InfinityDB Embedded

InfinityDB Embedded is a Java  NoSQL DBMS component with flexibility far beyond that of document databases  without sacrificing the features of an RDBMS. Now InfinityDB Server is available as well, and it is based on this code. InfinityDB Encrypted is an enhanced version that includes the option to encrypt 100% of the data 100% of the time.
InfinityDB Embedded and InfinityDB Encrypted are Java components for use in Java applications, licensable separately directly from Boiler Bay. They have superior performance, multi-core concurrency, compression, transaction support, safety and near indestructability. Authenticate and encrypt 100% of the data 100% of the time with AES256, HMAC-SHA256, X509 signatures and key rotation. The API and data model are very simple. Each db is a single file so administration is easy. Many custom uses.
 InfinityDB Embedded is easy to use:
  • Accessed by a single JVM at a time – hence it is ’embedded’
  • Simple 10-method ‘ItemSpace’ API (insert, delete, delete suffixes, update, first, next, last, previous, commit, rollback)
  • 12 data types (string, double, float, long, boolean, date, index, short byte array, short byte string, short char array, EntityClass, Attribute)
  • Character Long OBjects, Binary Long OBjects, long texts of paragraphs and nested structures
  • Optional extended standard Java ConcurrentNavigableMap adapter access with composite keys and values, multi-maps, nestable
  •  Can represent nested key/value, trees, graphs, documents, huge sparse arrays, tables, JSON, based on application usage
  • 1M ops/sec in memory multi-threaded
  • Multi-core Concurrency – Threads do not block each other, which is vital for servers. Patented.
  • Compression – ZLib, UTF-8, variable data, variable blocks, shared prefixes
  • Transactions – optimistic ACID for Threads, or global ACD for bulk operations
  • Zero administration – one file per database, no install or upgrade scripts, no logs, no configuration
  • Instant recovery – a safe disk write pattern prevents corruption or data loss
  • Flexible data representation using ‘EntityClass’ and ‘Attribute’ metadata data types if desired
  • Dynamic views of data for limited instant queries – set logic views, delta views, ranges, more
  • Remote InfinityDB Server access using ItemPacket protocol for virtual local DB

Zero Administration

InfinityDB Embedded applications can run indefinitely with no DBA attention for installation, management, application upgrade, or schema definitions like create table scripts.

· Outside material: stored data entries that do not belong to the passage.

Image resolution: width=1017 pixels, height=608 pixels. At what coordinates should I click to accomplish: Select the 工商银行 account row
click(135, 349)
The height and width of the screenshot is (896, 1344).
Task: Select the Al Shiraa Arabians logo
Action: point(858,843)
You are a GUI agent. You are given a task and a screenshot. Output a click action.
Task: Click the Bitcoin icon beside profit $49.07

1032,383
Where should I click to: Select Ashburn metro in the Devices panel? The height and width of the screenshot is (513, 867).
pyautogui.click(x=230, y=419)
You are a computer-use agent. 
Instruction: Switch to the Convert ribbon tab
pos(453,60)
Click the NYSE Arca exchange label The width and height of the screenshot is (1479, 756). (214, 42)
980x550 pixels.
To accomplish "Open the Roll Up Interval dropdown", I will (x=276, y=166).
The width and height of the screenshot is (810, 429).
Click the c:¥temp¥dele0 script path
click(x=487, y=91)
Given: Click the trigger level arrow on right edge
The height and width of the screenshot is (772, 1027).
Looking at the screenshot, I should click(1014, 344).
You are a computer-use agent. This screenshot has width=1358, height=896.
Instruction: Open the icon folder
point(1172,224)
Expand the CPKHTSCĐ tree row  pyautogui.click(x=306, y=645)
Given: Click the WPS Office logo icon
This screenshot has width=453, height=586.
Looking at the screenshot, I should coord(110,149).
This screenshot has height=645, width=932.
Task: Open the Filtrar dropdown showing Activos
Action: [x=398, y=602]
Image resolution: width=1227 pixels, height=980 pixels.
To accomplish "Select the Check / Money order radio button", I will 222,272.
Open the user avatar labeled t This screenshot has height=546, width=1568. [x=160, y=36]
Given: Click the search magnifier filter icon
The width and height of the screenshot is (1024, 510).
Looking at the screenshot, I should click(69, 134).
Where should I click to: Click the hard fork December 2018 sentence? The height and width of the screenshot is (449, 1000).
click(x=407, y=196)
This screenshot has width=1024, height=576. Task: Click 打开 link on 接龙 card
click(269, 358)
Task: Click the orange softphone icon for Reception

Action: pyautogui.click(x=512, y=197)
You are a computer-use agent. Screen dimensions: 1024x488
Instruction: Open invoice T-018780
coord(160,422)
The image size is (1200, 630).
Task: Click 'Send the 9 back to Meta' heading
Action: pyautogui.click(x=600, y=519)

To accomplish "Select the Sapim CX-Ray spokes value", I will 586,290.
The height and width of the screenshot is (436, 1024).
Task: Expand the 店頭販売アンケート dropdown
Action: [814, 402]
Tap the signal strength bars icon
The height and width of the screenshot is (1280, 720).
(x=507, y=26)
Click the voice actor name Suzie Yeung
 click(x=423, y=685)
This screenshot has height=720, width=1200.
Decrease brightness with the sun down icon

A Database is a Single-File

InfinityDB  Embedded uses a single file for all purposes. The combination of this feature and the instant guaranteed recovery on abrupt application termination help make InfinityDB Embedded administrator free. No logs need to be archived or re-applied. There are no configuration files, temporary files, or text logs. No junk files are left behind after any kind of termination, so there is never any cleanup.

 Reliability and Safety

InfinityDB Embedded uses a rugged internal storage update protocol for persistence on demand or cache spilling to disk for large amounts of data that maintains system-wide data integrity, and survives abrupt application termination or other problems. The single data file remains up-to-date, safe, correct, and usable through any event. There is no log-based recovery, hence restart and recovery is immediate in all cases. No unexpected Exceptions are ever thrown: not even due to any kind of deadlock or internal resource limits (optional optimistic locking throws expected Exceptions on conflict however). No dangerous off-heap storage or native libraries are used.

Efficient Storage

Continuous Space Reclamation

Space allocation for individual and aggregated data is fully dynamic: no space is used until structures are created or after they are deleted. During growing or shrinking, structure storage is always minimal and efficient. The single data file is 100% efficient with compressed data on initial loading, and stays at least 50% efficient in the worst case after very large global transactions, which may include any amount of data. Normally, free space is about 10%. The single file never shrinks. Applications can run forever without gradual space loss. There are no temporary peaks in space usage, or temporary external files. There is no need for occasional reorganization or packing, and there is no garbage collector thread. All freed space is recycled on commit or rollback. Deletions or updates do not leave sparse structures behind – all freed space is reclaimed completely for immediate reuse without rebuilding indexes or running offline reorganizers.

High Compression on Disk and In Memory

InfinityDB Embedded  uses continuous, dynamic ZLib and UTF-8 data compression to pack data into variable-length blocks, avoiding almost all wasted space that would normally be needed for internal fragmentation. I/O bandwith is reduced accordingly. Variable-length binary-encoded primitives, variable-length concatenations of primitives or ‘Items’, and prefix and branch-cell suffix compression are used on disk and in the memory cache as well. Data compression means that the branching factor is kept high for fast access, and the OS file cache is better used. For compressible data, 10x is often achieved. There is no pre-allocation or waste in ‘extents’, ‘segments’, ‘clusters’, or fixed-size blocks.No gradual space leaks can occur because free space management is transactional. Any size database benefits from the compression, from 10KB to 100GB and beyond.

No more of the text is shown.